Padre Manuel Musallam, parroco della Sacra Famiglia a Gaza, denuncia che “uomini, donne e bambini piangono. Cercano disperatamente il modo per nutrirsi e assicurare la propria protezione”, “lottando per sopravvivere”. “La gente ha paura, ma non vuole arrendersi”.
Nella Striscia di Gaza, su una popolazione di 1,5 milioni di abitanti ci sono 5.000 cristiani, perlopiù greci ortodossi, inclusi 300 cattolici di rito latino.
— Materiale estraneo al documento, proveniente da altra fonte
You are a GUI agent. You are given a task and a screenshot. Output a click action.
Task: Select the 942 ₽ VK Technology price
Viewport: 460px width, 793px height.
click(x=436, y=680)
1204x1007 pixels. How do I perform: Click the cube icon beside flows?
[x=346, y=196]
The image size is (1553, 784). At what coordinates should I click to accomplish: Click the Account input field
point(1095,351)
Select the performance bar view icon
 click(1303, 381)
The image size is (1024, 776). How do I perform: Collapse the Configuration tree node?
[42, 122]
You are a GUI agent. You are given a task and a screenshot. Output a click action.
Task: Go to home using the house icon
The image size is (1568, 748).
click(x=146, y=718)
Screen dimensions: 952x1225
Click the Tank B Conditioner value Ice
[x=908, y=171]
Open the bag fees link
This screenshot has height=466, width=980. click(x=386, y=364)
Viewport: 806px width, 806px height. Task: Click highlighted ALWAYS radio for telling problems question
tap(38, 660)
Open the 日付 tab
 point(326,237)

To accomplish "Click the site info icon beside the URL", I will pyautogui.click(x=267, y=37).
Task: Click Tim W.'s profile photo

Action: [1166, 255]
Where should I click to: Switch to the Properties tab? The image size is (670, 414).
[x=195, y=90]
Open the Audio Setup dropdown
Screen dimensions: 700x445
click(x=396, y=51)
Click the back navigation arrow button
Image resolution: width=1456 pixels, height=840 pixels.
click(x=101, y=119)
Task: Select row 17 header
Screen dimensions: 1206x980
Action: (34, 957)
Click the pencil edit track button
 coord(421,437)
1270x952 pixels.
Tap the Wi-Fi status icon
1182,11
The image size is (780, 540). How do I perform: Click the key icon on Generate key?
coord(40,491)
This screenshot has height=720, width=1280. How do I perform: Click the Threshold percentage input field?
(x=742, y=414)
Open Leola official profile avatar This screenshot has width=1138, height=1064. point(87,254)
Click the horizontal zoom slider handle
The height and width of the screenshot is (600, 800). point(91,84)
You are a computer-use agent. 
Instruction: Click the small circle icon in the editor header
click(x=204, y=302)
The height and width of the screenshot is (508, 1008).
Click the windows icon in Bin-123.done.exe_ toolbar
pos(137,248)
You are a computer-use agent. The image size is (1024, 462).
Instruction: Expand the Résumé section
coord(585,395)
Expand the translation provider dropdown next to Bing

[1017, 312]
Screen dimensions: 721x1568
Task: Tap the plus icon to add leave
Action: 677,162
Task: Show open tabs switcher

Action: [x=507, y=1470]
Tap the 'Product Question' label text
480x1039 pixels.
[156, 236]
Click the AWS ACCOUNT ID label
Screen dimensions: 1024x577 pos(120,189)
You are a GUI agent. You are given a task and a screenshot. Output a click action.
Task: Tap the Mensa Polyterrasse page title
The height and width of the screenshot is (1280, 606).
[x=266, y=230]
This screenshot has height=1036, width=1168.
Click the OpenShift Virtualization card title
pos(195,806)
Visto che per i fedeli era troppo pericoloso girare nella zona, la parrocchia della Sacra Famiglia ha cancellato la Messa di mezzanotte e quella del primo giorno dell’anno, sostituendole con celebrazioni che hanno avuto luogo in una cappella scolastica.
“Non riesco a vedere molti dei miei parrocchiani ma invio loro regolarmente SMS per offrire una parola spirituale per incoraggiarli e aiutarli a pregare”, ha rivelato padre Musallam.
“All’inizio di ogni ora – ha rivelato –, abbiamo deciso di dire una preghiera: ‘Dio di pace, dà pace al nostro Paese; Dio di misericordia, dà misericordia al nostro Paese’”.